🤖 AI Summary
This work addresses the surge of forged content generated by prompt-driven AI image editing, a challenge exacerbated by the scarcity of training data and limited model specificity in existing forgery localization methods. To tackle this, the authors propose ICL-Net, a novel architecture integrating a three-stream backbone with intra-image contrastive learning to accurately localize edited regions. They also introduce PromptForge-350k, the first large-scale dataset dedicated to prompt-based image editing forgery localization, featuring fully automated mask annotations.
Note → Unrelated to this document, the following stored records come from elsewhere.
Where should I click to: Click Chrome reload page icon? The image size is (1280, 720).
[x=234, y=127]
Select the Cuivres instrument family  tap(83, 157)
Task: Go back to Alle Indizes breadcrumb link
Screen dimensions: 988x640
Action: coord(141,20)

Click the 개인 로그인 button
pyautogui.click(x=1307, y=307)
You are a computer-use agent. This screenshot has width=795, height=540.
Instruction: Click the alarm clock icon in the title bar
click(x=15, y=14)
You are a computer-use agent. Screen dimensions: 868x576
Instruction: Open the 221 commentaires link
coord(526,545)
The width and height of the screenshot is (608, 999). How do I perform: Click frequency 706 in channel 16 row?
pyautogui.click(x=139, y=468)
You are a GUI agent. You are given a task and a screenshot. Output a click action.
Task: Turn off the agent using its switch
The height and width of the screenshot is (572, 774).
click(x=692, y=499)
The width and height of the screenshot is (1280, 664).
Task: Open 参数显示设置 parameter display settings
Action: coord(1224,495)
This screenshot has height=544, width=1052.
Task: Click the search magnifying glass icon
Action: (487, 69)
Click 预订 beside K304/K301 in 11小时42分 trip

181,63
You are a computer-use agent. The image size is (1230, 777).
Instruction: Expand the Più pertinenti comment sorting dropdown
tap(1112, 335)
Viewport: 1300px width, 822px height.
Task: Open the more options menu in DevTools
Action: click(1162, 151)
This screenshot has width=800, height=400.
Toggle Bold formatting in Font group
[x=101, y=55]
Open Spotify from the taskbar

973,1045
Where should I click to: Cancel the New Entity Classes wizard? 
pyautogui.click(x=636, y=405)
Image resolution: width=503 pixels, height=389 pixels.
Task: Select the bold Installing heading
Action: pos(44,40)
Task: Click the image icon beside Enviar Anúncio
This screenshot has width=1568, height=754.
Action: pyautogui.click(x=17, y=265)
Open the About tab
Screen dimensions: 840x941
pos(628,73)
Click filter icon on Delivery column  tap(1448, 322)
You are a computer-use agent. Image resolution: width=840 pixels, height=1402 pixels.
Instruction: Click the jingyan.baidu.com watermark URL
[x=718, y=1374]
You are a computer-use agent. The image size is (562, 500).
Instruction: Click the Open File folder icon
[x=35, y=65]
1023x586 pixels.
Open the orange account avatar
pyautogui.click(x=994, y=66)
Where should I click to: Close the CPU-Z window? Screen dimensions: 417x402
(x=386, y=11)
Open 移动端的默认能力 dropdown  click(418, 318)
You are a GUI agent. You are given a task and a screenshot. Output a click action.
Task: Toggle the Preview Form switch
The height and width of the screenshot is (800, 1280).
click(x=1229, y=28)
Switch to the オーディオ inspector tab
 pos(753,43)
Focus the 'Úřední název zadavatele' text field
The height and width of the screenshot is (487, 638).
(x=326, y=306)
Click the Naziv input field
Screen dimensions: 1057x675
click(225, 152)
Experimental results demonstrate that ICL-Net achieves an IoU of 62.5% on PromptForge-350k, outperforming the current state-of-the-art by 5.1%, exhibits robustness to image degradation (IoU drop <1%), and generalizes effectively to unseen editing models with an average IoU of 41.5%.
📝 Abstract
The rapid democratization of prompt-based AI image editing has recently exacerbated the risks associated with malicious content fabrication and misinformation. However, forgery localization methods targeting these emerging editing techniques remain significantly under-explored. To bridge this gap, we first introduce a fully automated mask annotating framework that leverages keypoint alignment and semantic space similarity to generate precise ground-truth masks for edited regions. Based on this framework, we construct PromptForge-350k, a large-scale forgery localization dataset covering four state-of-the-art prompt-based AI image editing models, thereby mitigating the data scarcity in this domain. Furthermore, we propose ICL-Net, an effective forgery localization network featuring a triple-stream backbone and intra-image contrastive learning. This design enables the model to capture highly robust and generalizable forensic features. Extensive experiments demonstrate that our method achieves an IoU of 62.5% on PromptForge-350k, outperforming SOTA methods by 5.1%. Additionally, it exhibits strong robustness against common degradations with an IoU drop of less than 1%, and shows promising generalization capabilities on unseen editing models, achieving an average IoU of 41.5%.